At the core of ensuring stability is something called bioprocessing. Bioprocessing is specific processes pharmaceutical companies use to get their biologic drug into the desirable state. Bioprocessing is broken down into two phases: upstream and downstream. Upstream in the bioprocess is typically cell isolation and cultivation. On the other end, downstream is usually broken up into 3 sections: cell disruption, purification, and polishing. After polishing, the biologic drug is then sent to packaging for distribution to the market.
Throughout that process, there are many steps where the biologic drug can start to change, or otherwise known as “genetic drift”. This unfavorable step can happen quite easily if the proper precautions aren’t taken. Normally, the bioprocess takes care of this and provides the right accuracy and precision needed to pass regulations. However, for more complicated biologics an additional level of guarantee of the drug’s stability is needed.
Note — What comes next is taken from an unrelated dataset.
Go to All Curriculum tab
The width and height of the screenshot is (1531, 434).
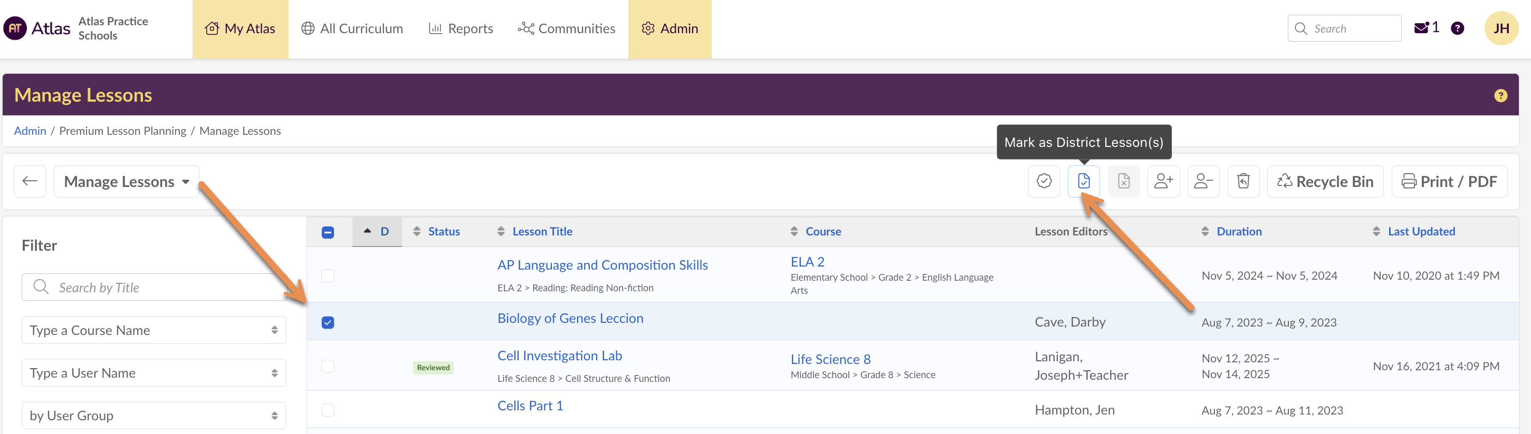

Many pharmaceutical companies are turning to genome sequencing, using it almost as an insurance policy for drug stability. Genome sequencing the biologic drug provides truth, in bulk, around the stability of the drug over time. For example, in the upstream portion of bioprocesses, pharmaceutical companies are using genome sequencing directly after the cell cultivation process to ensure that the cells are indeed what they are looking for. Companies use this as a drug stability leading indicator, refining their bioprocess even more.
The challenge with genome sequencing upstream is that to ensure genetic stability through this method, it really requires a larger population of samples. For example, it makes little sense to sequencing 1 sample of a biologic drug out of potentially 100’s or more due to potentially misleading evidence. In a typical environment, pharmaceutical companies will sequencing multiple samples at a time and even do multiple sequencing runs over time. By re-sequencing over time, it provides pharmaceutical companies the long term data showing how much or little the drug is stable for that duration.
Historically, this has been performed through ad-hoc sequencing runs which tend to be quite pricey. This is one of the core reasons why The Sequencing Center created a sequencing subscription model, allowing pharmaceutical companies to perform the same sequence many times throughout a year for a deeply discounted rate. Much like a cell phone data plan, the sequencing subscription has a set amount of sequences you can run each month. This provides clear, upfront, and non-variable pricing throughout the entire year.
Pharmaceutical companies are turning towards this type of mindset as the demands of regulation and drug stability increase within biologic drug development. By re-sequencing throughout the upstream process, these companies can gain peace of mind without breaking the bank. A sequencing subscription provides the perfect balance between price, scalability, and data generation.